[SOURCE EXCERPT]
* * *
The purpose of this article is to criticize Kurt Lewin’s model of change. I will shows how successful change can be encouraged and facilitated for long-term success. The article compares the characteristics of Lewin’s Three-Step Change Theory. According to me Kurt Lewin’s theory is agoal and plan oriented because it only consider about change not peoples feeling and opinions. His theory makes a complex sense. It is assumed that it takes decades to understand his theory. I will be providing the evidence further in my critical analysis. This article also include other theories about manage or overcome resistance to change in organization. The theories serve as testimony to the fact the change is a real phenomenon.
Lewin’s Three-Step Change Theory
Kurt Lewin (1951) introduced the three-step change model. This social scientist views behaviour as a dynamic balance of forces working in opposing directions. Driving forces facilitate change because they push employees in the desired direction. Restraining forces hinder change because they push employees in the opposite direction. Therefore, these forces must be analyzed and Lewin’s three-step model can help shift the balance in the direction of the planned change.
Different approaches of resistance to change:
According to Edgar H.Schein, you cannot understand a system until you try to change. While Morgan remarks, Resistance arises when the forces of an established attractor are more powerful than those of a new or emergent one.
* * *
Text and item location entries
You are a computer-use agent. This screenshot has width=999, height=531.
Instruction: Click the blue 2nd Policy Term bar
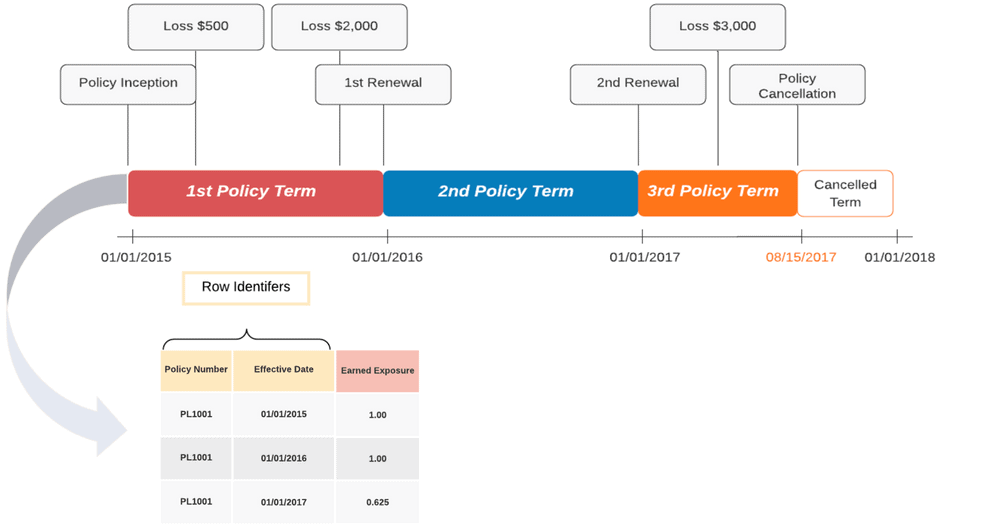[x=510, y=193]
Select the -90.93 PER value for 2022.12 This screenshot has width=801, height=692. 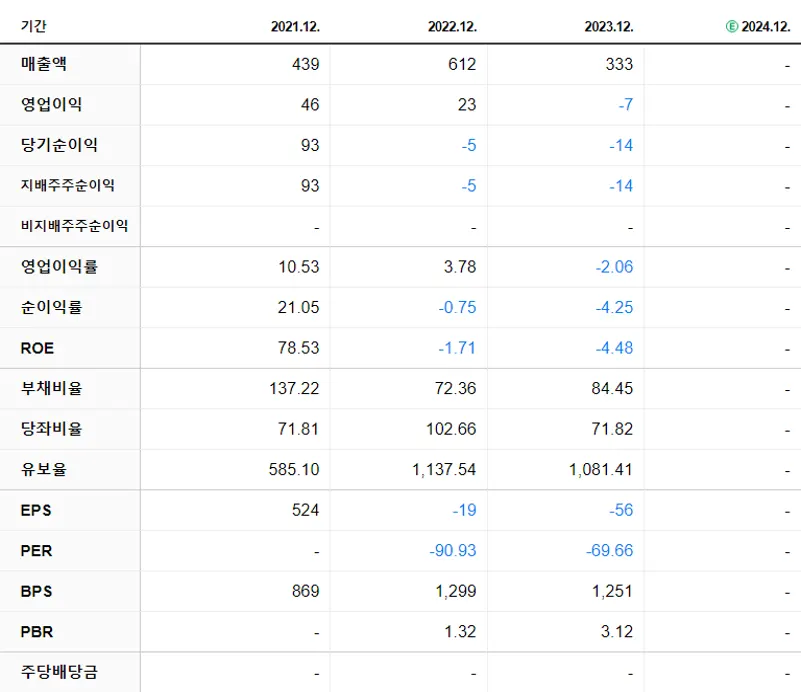(x=450, y=550)
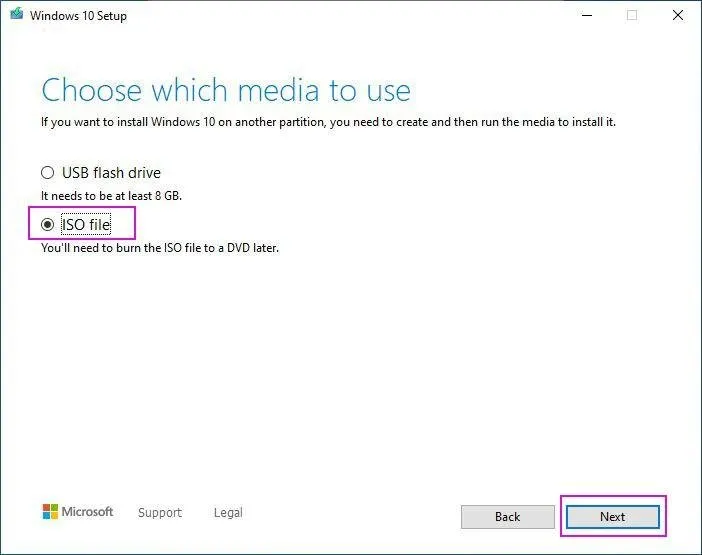Click the "Windows 10 Setup" title text
The width and height of the screenshot is (702, 555).
coord(78,16)
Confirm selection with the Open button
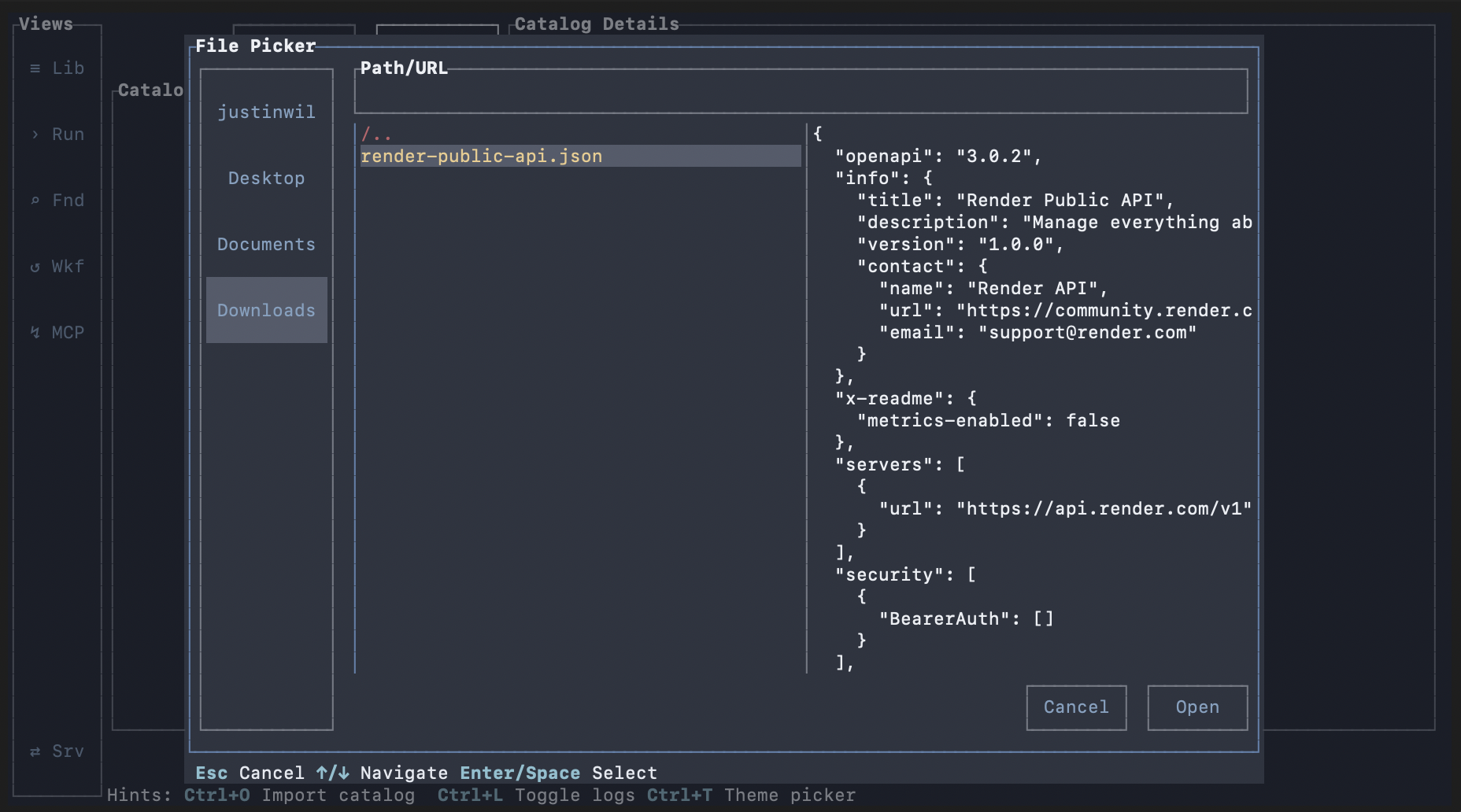This screenshot has width=1461, height=812. click(x=1197, y=707)
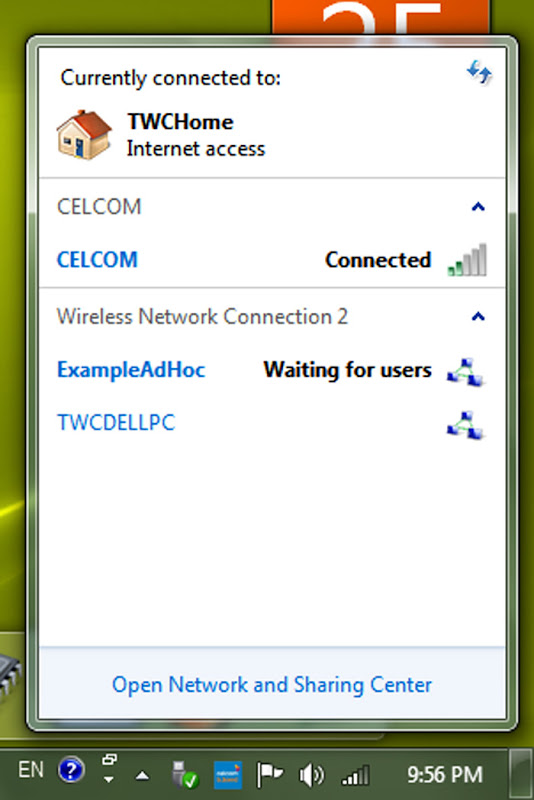Click the refresh network list icon
The width and height of the screenshot is (534, 800).
click(479, 72)

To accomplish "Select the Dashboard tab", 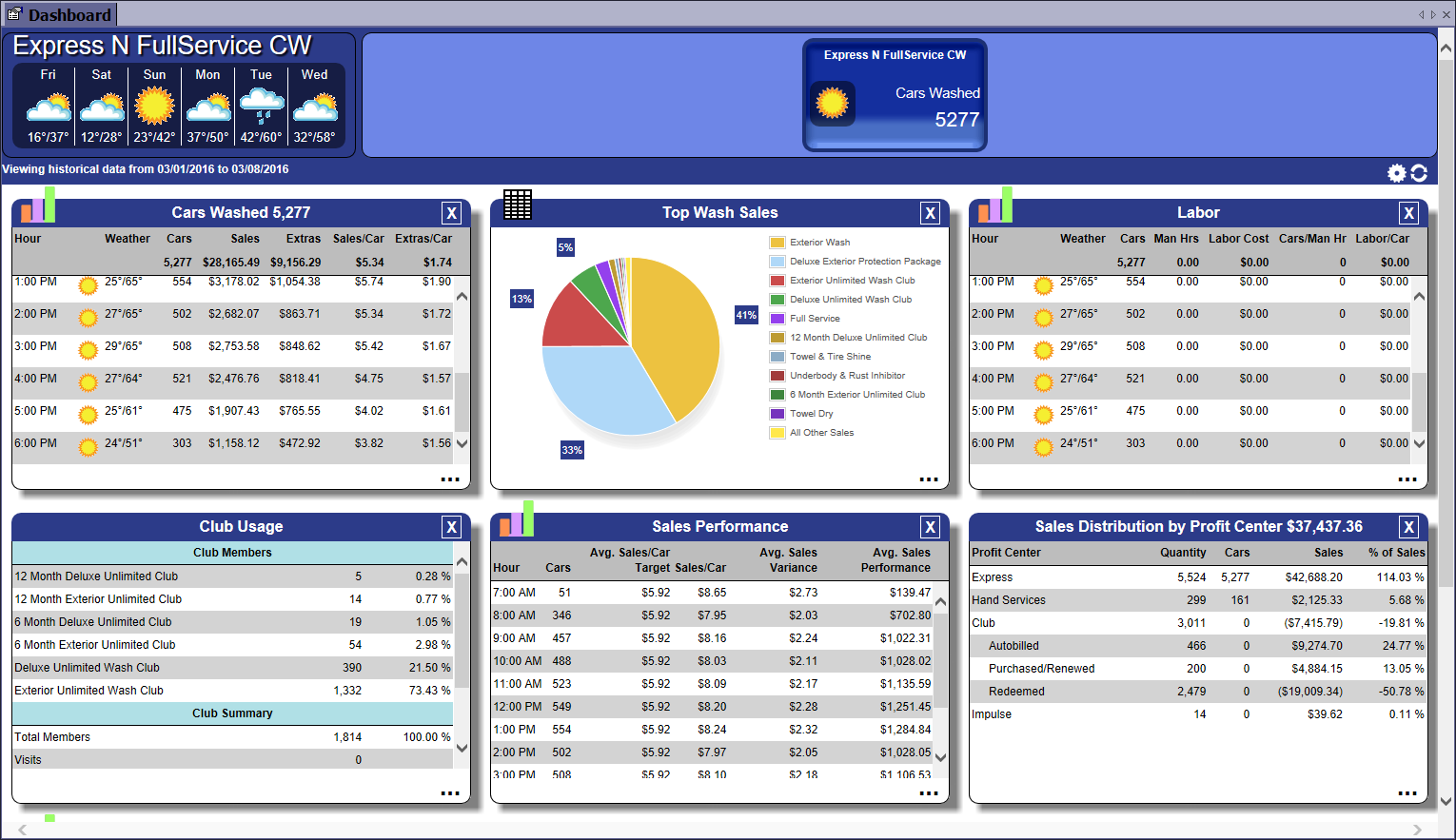I will (x=59, y=14).
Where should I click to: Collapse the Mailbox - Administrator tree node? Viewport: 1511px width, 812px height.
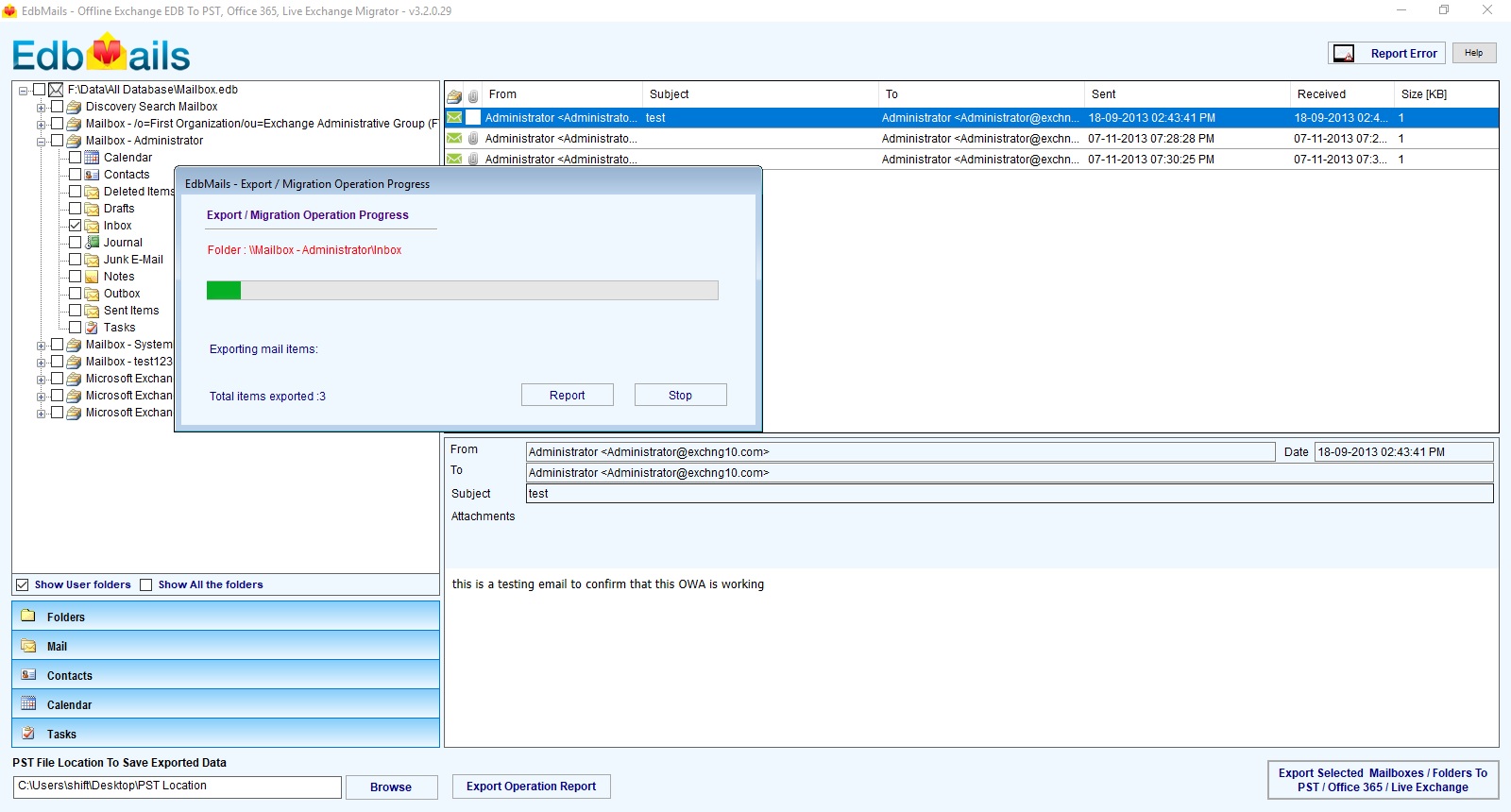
* * *
[STATED TASK] Pick up the essay on Kurt Lewin's change model after its final sentence and continue writing it.

[ANSWER TO THE TASK]
But one of the cornerstone models for understanding organizational change was developed by Kurt Lewin back in 1950s. His model is known as unfreeze change-Refreeze refers to the three stages process of change. Lewin’s a physicist as well as social scientist, explained organizational change using the analogy of changing the shape of a block of ice. Causes of change:
Organizations chages over time in a variety of ways. There are a number of ways which they might chage:
From small companies to larger companies:
E.g they may grow from being sole trader enterprise to partnership and then to companies like private to public companies.
By growth process:
They can either grow organically by ploughing back profits and owner capital into the business. Alternatively they can borrow external finance or grow by taking over and merging with other companies.
Altering their culture:
Changing the typical patterns and behaviour within the organization e.g moving from a top-down organizational to a more democratic from
Organizational typically change in response to the external environment, as well as through the development of competitive strengths within the organization. There are some external factors which make the organization to change.
Social factors: e.g changes in demography and consumer buying patterns.
Legal factors: Legal pressures that force organizations to change to comply with laws e.g by responding to environmental legislation.
Economical factors: Relate to booms and slumps in general economic activity, changes in interest rate, inflation rates etc.
Political factors: Relate to wider political changes e.g a government taking a particular line on privatization/the role of the state in society.
Technological factors: Relate to new developments in technology. E.g the development of web based selling methods by companies.
Change is a common thread that runs through all businesses regardless of size, industry and age. Our world is changing fast and, as such, organizations must change quickly too. Organizations that handle change well thrive, whilst those that do not may struggle to survive.
The concept of “change management” is a familiar one in most businesses today. But, how businesses manage change (and how successful they are at it) varies enormously...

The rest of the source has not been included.